**Description of the task**
Once the line with "Instruction: Place cursor" is found, write it out along with each later line exactly, through the end of the entries, skipping every picture.

[Extracted entries — start]

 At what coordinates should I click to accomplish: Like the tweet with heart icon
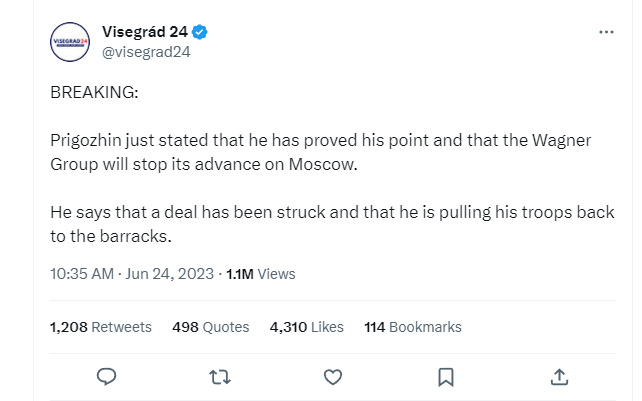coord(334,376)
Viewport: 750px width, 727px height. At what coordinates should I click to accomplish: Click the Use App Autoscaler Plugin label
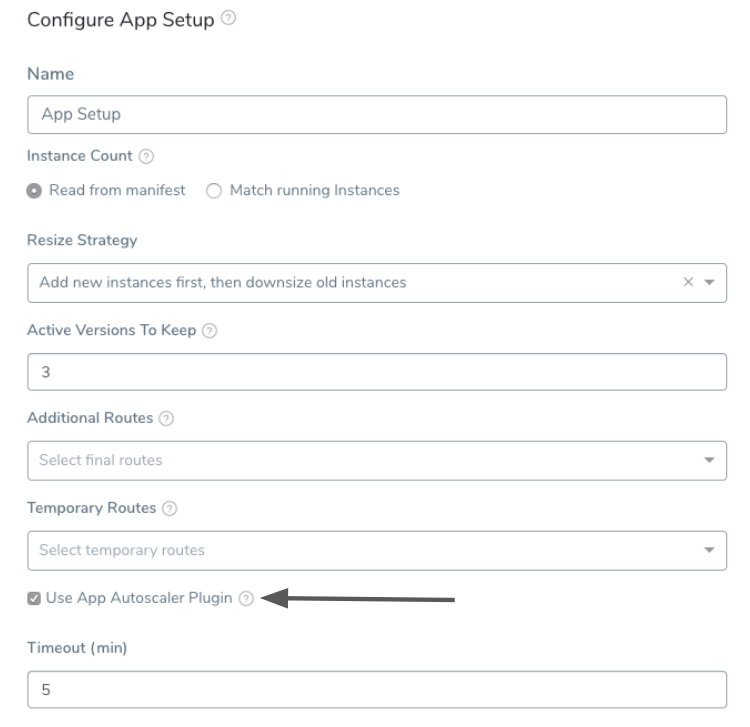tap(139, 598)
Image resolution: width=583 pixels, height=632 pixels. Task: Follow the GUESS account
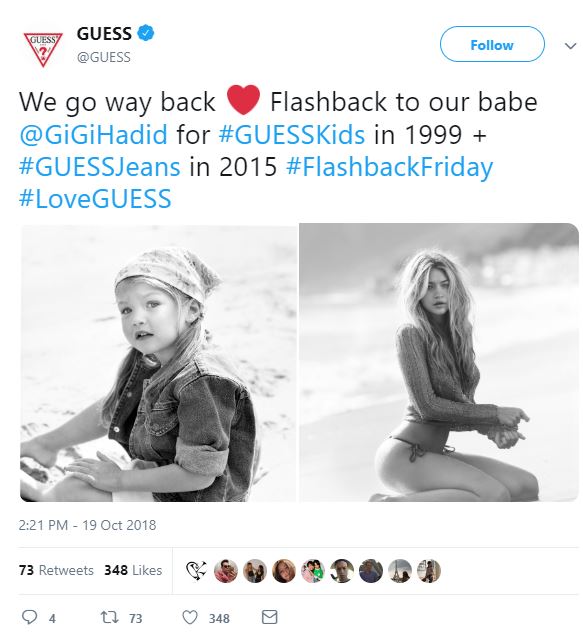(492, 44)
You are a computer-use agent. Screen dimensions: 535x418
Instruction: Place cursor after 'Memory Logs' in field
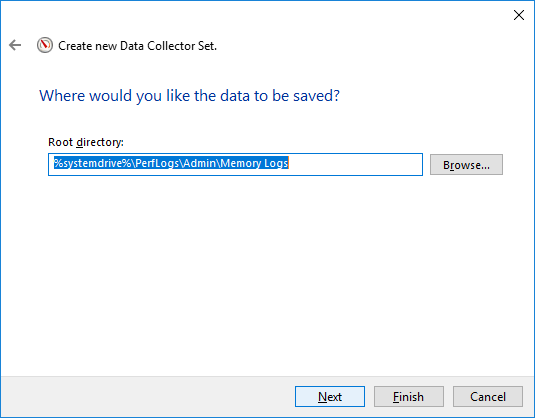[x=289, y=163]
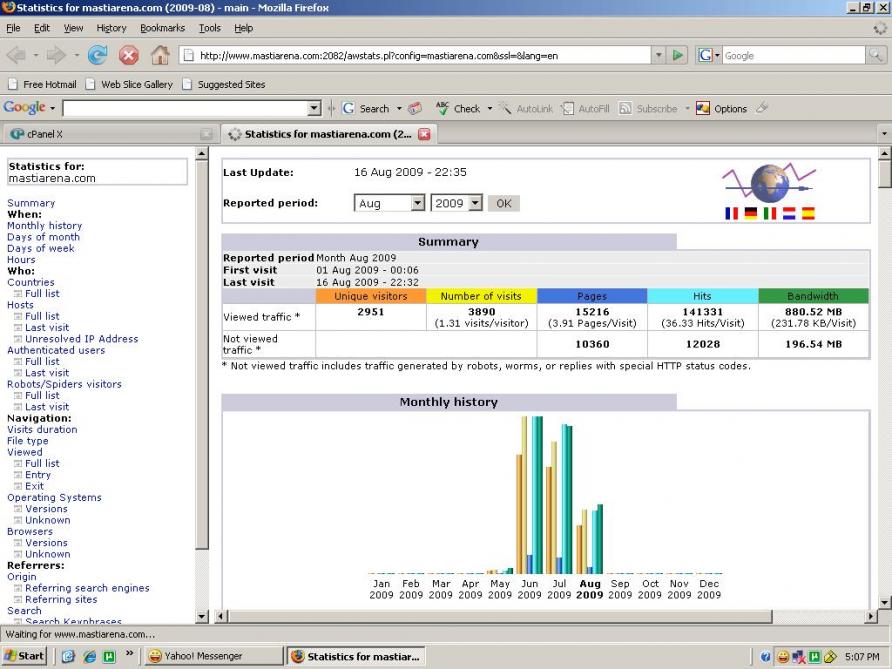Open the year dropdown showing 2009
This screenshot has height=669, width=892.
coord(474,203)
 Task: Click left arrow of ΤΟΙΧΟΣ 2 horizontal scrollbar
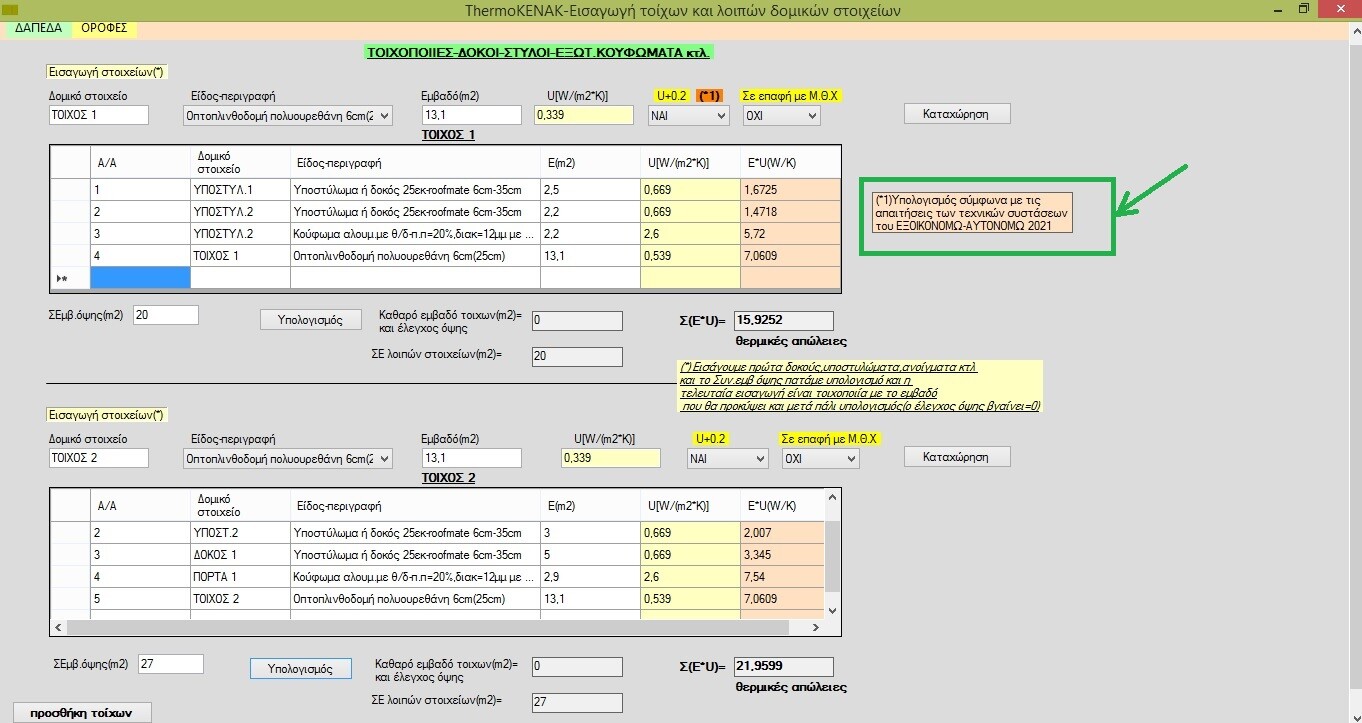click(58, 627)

[Extracted entries — finish]

**Answer to the problem**
Instruction: Place cursor after 'Memory Logs' in field
[x=289, y=163]
Open the year dropdown showing 2009
This screenshot has height=669, width=892.
coord(474,203)
 Task: Click left arrow of ΤΟΙΧΟΣ 2 horizontal scrollbar
click(58, 627)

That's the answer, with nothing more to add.